As the world's eyes turn to the deployment of a new space telescope, the Astronauts Memorial Foundation (AMF) is shining light on the last astronauts to visit one.
The foundation, which maintains the Space Mirror Memorial and operates the Center for Space Education, both at the Kennedy Space Center Visitor Complex in Florida, has revealed its latest fundraising effort (opens in new tab), which combines history-making astronauts with U.S. Mint commemoratives.
Now available for sale through the foundation's website (opens in new tab) are six-coin collections celebrating the Hubble Space Telescope and the STS-125 crew who were the last to upgrade the orbiting observatory more than a decade ago. The offer includes the autographs of five of the seven STS-125 astronauts on individual inserts, each encapsulated with a 2020 American Innovation $1 coin featuring the Hubble.
Unlike the James Webb Space Telescope, which was recently launched on a million-mile (1.6 million km) journey to the second Earth-Sun Lagrange Point (L2) — far too distant for astronauts to easily visit — the Hubble Space Telescope was designed to be serviced in Earth orbit. STS-125 in 2009 was the fifth and final space shuttle mission to rendezvous with the Hubble to repair and change out its instruments.
The Hubble Space Telescope remains in operation today, 13 years later, in large part due to the work completed by the STS-125 crew.
The U.S. Mint's American Innovation $1 coin program honors the innovations and innovators from the 50 U.S. states, five U.S. territories and District of Columbia. Maryland, home of the Space Telescope Science Institute, chose to celebrate the Hubble (opens in new tab) on its coin issued in 2020. The golden dollar is engraved with a depiction the observatory above Earth, surrounded by a field of stars.
The AMF coin sets include six of the Hubble-adorned dollars, including five paired with the signature of an STS-125 astronaut. Mission commander Scott Altman, pilot Gregory C. Johnson and mission specialists Michael Massimino, Michael Good and John Grunsfeld each autographed inserts that were then encapsulated with a coin in a sealed plastic case.
STS-125 mission specialists Megan McArthur and Drew Feustel remain active in NASA's astronaut corps and per federal law pertaining to government employees, could not take part in the fundraising effort.
The sixth coin in the foundation's set includes the autograph of Michael Leinbach, the former space shuttle launch director who oversaw the liftoff of Atlantis on the STS-125 mission on May 11, 2009.
The six-coins sets, which also include an STS-125 mission patch presented in a floating frame, are available with either uncirculated coins struck at the U.S. Mint's Denver (D) or Philadelphia facilities. The AMF is asking $290 for each set.

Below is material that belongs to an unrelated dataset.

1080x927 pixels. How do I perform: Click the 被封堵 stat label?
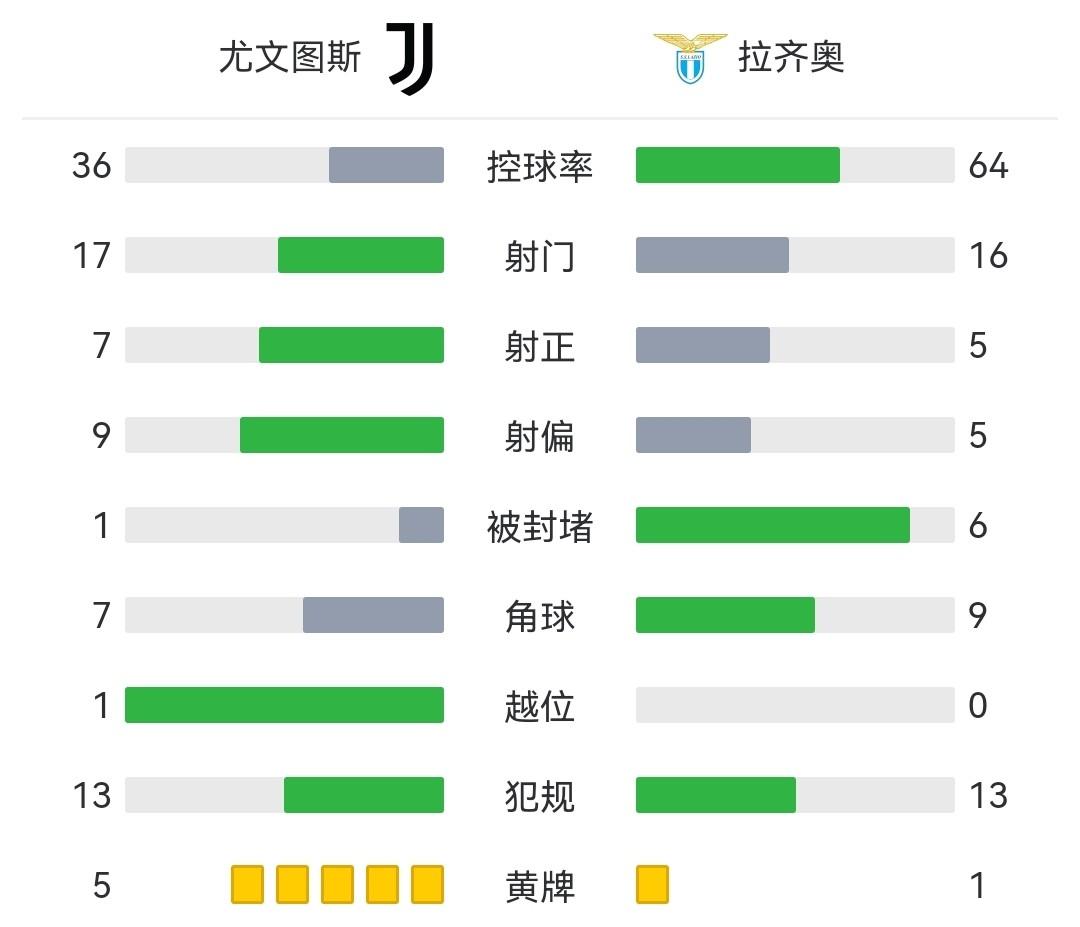coord(540,526)
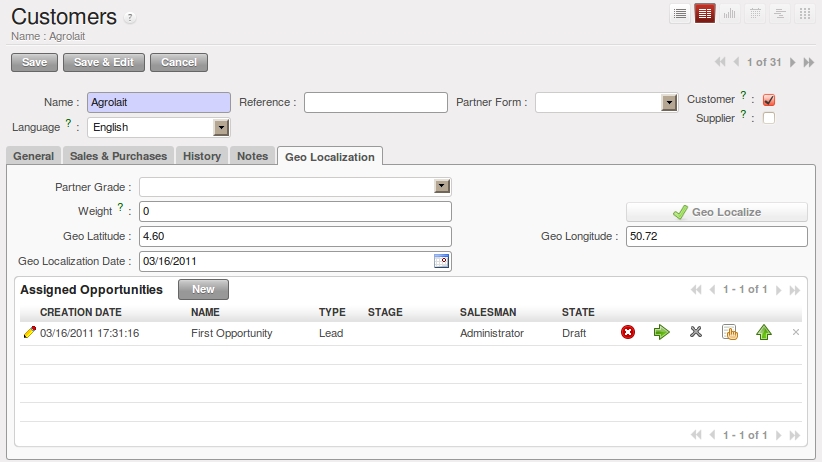The height and width of the screenshot is (462, 822).
Task: Click the green up arrow icon in opportunity row
Action: 764,333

In addition to selling through its website, the AMF will have a booth at the Florida United Numismatists (FUN) show being held from Thursday to Sunday (Jan. 6-9) at the Orange County Convention Center in Orlando, Florida. Leinbach will in attendance at the show, along with AMF board members.

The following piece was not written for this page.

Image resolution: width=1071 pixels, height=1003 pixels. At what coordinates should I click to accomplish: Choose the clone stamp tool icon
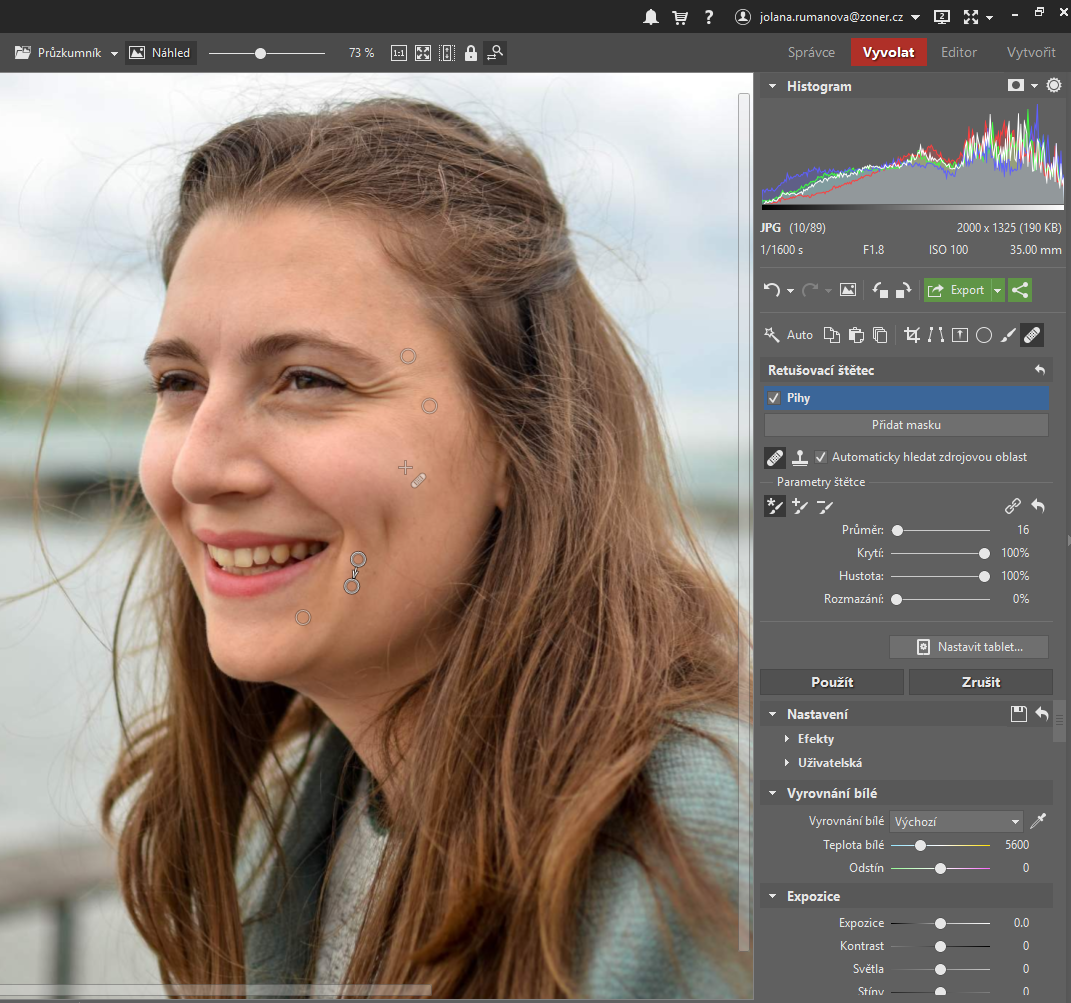click(800, 458)
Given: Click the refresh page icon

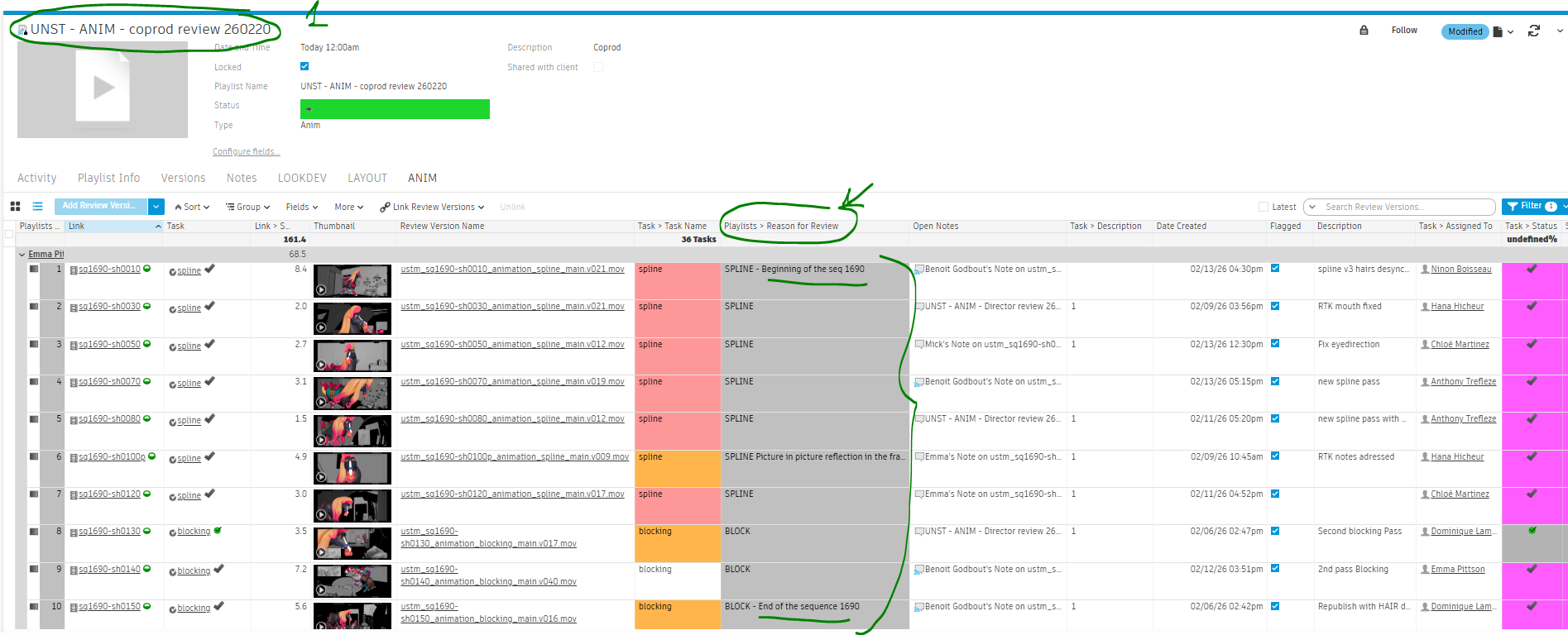Looking at the screenshot, I should (1533, 31).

The STS-125 coin sets follow an earlier AMF offer for signed and encapsulated Apollo 11 50th anniversary commemoratives (opens in new tab). Still available for sale, the U.S. Mint-issued 2019 gold and silver coins are autographed on inserts by either Apollo 11 moonwalker Buzz Aldrin or Apollo 13 lunar module pilot Fred Haise.
For both the Apollo and STS-125 sets, the AMF worked with the Professional Coin Grading Service (PCGS) to certify the coins and autographs as genuine.